Dispute with minority shareholder

We provided advice to a limited liability company and its shareholders in a dispute with a minority shareholder, ended with the exclusion of this shareholder from the company. In the dispute with the minority shareholder the partners of our Law Firm represented the remaining shareholders and the company itself.

 

It was possible to distinguish two, partially overlapping, phases of the dispute. In the first one, the minority shareholder abused corporate powers, for example by requesting controls without any grounds, engaging the company in correspondence and polemics with unlawful demands, filing actions against the company under corporate law (challenging resolutions of the shareholders' meeting), adopting unlawfully resolutions as the company's shareholders meeting, as well as filing actions under other legal relationships outside the company and unnecessary exposing it to costs of enforcement against the company. In the second phase, the remaining shareholders brought action against this minority shareholder for exclusion from the company.

 

We participated in the both stages of the dispute, providing advice on how to react to the minority shareholder's actions, proactively planning potential solutions and taking part in court proceedings. As part of our works, we consulted or prepared the company's (court and out-of-court) correspondence with the minority shareholder and defended the company against the repeal/annulment of a number of resolutions.

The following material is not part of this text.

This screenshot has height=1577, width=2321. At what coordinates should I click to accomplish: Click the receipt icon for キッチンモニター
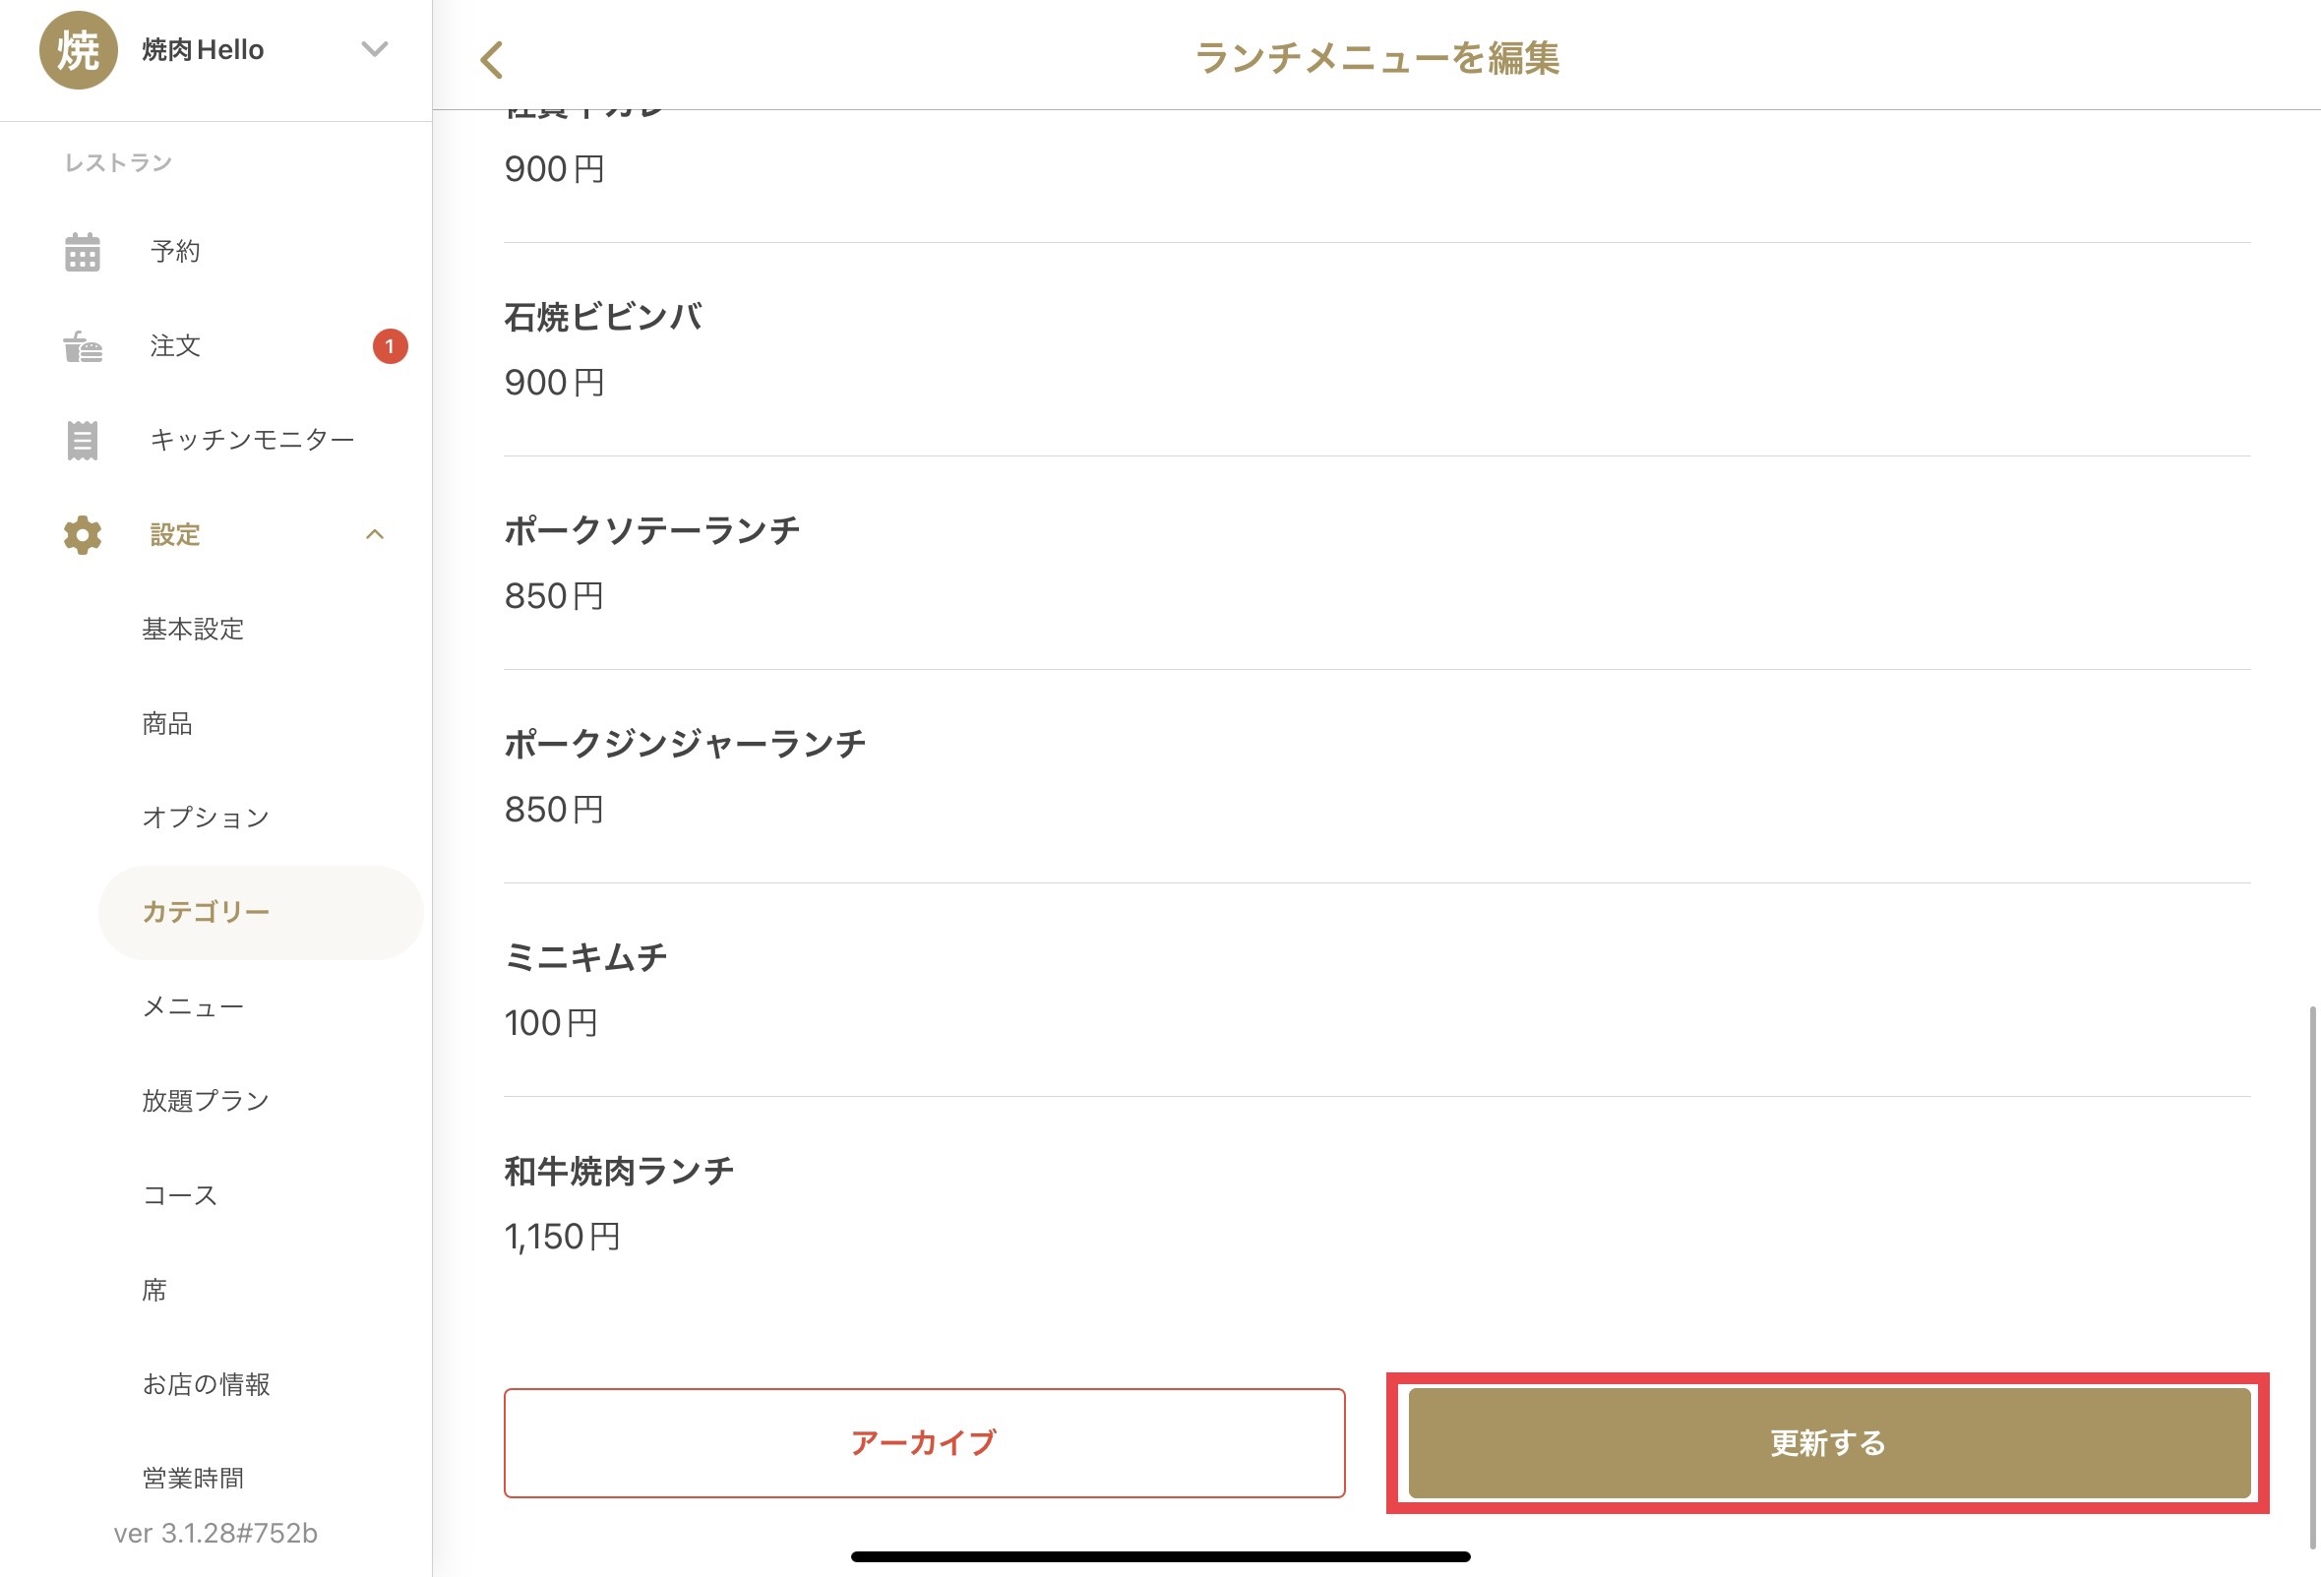click(83, 440)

In the proceeding aimed at excluding the shareholder from the company, in addition to providing apt arguments under corporate law, we also had to deal with the court's errors of procedure and efficiently take numerous steps to overcome the procedural obstruction by the defendant shareholder. Finally, in a relatively short time, we satisfied the court by demonstrating the merits of the action, i.e. the existence of important reasons on the part of the minority shareholder for his exclusion and the price amount for acquisition of his shares that was in line with our position. The judgment was upheld by the court of appeals. We had the judgement enforced by making a payment to the defendant shareholder within the short time limit set by the court, despite the lack of cooperation from the excluded shareholder. We also supported the process of redemption of the acquired shares, thus permanently ending the dispute in the company.